_Page excerpt_.
◇ ◇ ◇ ◇ ◇
Feeling adventurous? Invest in the 'BRICs'
A surging demand for everything from natural resources to designer labels within the emerging powerhouse economies of Brazil, Russia, India and China, the so- called ‘BRICs', presents a potentially rewarding opportunity but intrepid investors will need to hold their nerve.
The BRIC acronym was coined by former Goldman Sachs director Jim O'Neill in 2001 after he forecast the four nations would surpass the likes of the US and Japan in the economic stakes over the coming years.
It is not hard to see why he touted the collective, given they represent the largest of the global emerging markets, nations whose economies and markets are still on the up and are enjoying continuous and rapid growth, unlike the sluggish progress witnessed in mature markets such as the UK and US.
The region houses 40% of the world's population, a wealth of natural reserves and, as they prosper, it is predicted consumer spending will boom, boosting markets to deliver potentially high but volatile investment returns.
◇ ◇ ◇ ◇ ◇
_Provided data_.
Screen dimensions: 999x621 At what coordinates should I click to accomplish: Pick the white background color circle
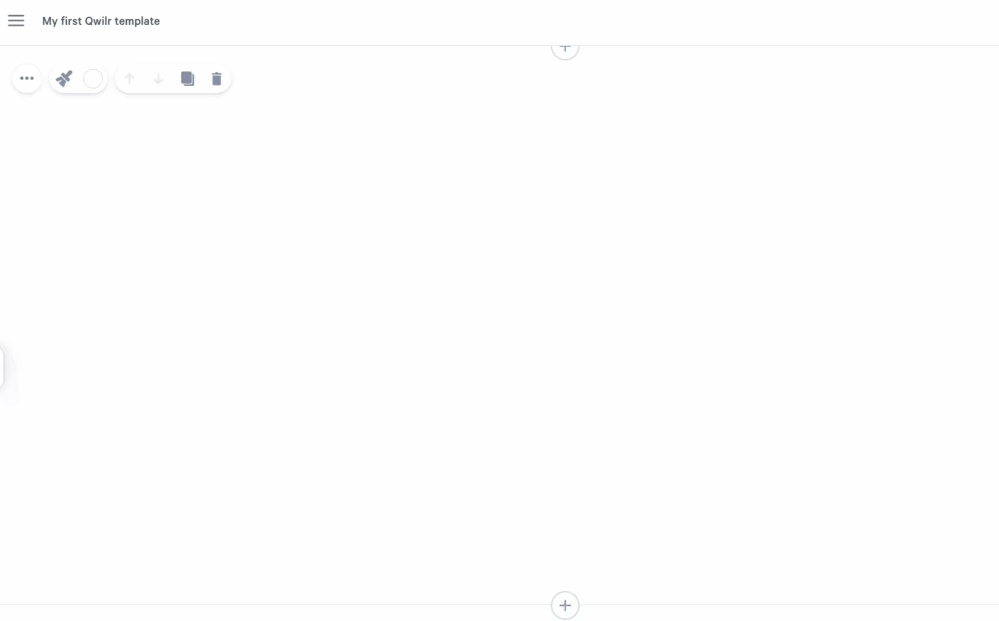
◇ ◇ ◇ ◇ ◇
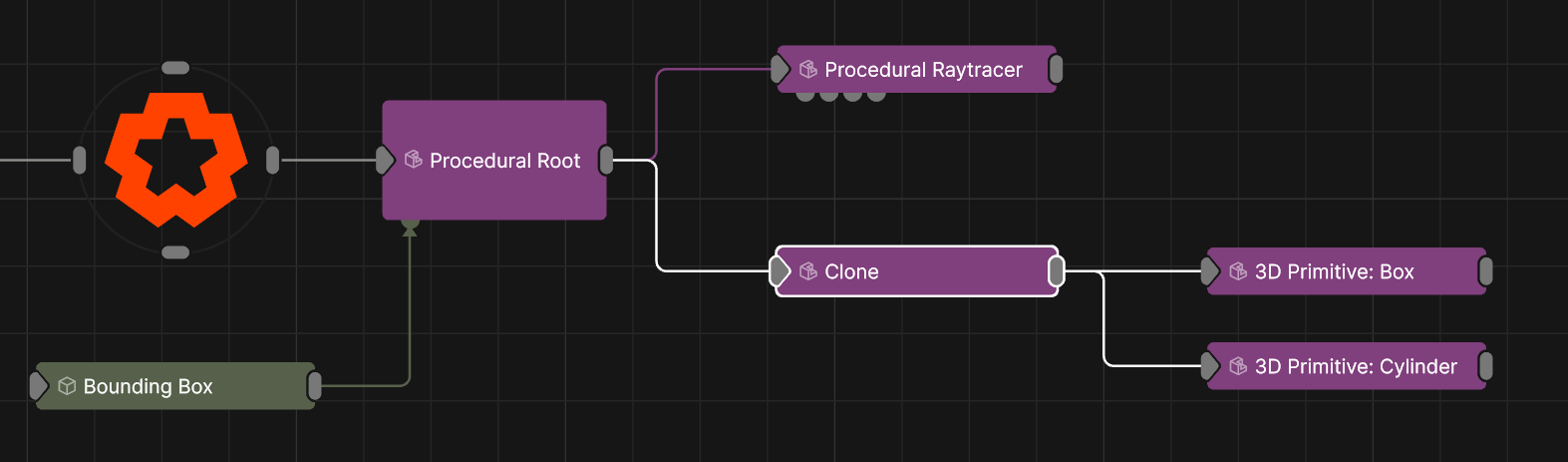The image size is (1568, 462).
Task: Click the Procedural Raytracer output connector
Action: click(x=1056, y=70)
◇ ◇ ◇ ◇ ◇
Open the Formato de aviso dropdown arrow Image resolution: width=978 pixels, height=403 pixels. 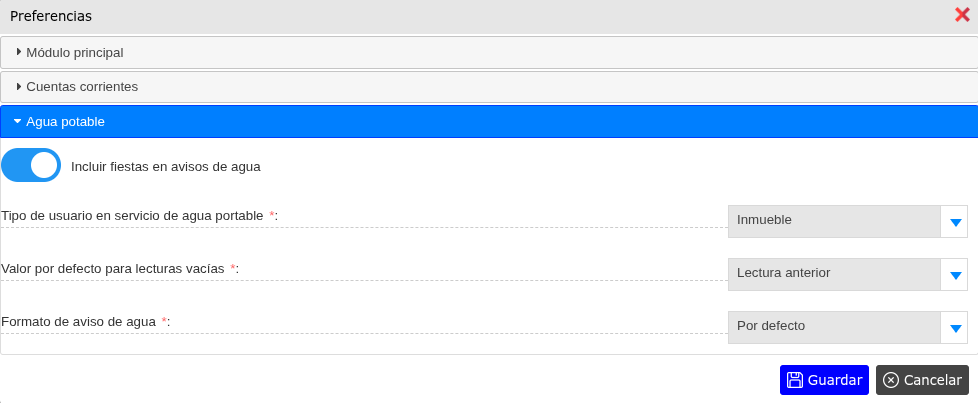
◇ ◇ ◇ ◇ ◇
Write out the BRICs investment article again between "Feeling adventurous? Invest" and "the UK and US.", inclusive, replacing "intrepid" with "daring".

Feeling adventurous? Invest in the 'BRICs'
A surging demand for everything from natural resources to designer labels within the emerging powerhouse economies of Brazil, Russia, India and China, the so- called ‘BRICs', presents a potentially rewarding opportunity but daring investors will need to hold their nerve.
The BRIC acronym was coined by former Goldman Sachs director Jim O'Neill in 2001 after he forecast the four nations would surpass the likes of the US and Japan in the economic stakes over the coming years.
It is not hard to see why he touted the collective, given they represent the largest of the global emerging markets, nations whose economies and markets are still on the up and are enjoying continuous and rapid growth, unlike the sluggish progress witnessed in mature markets such as the UK and US.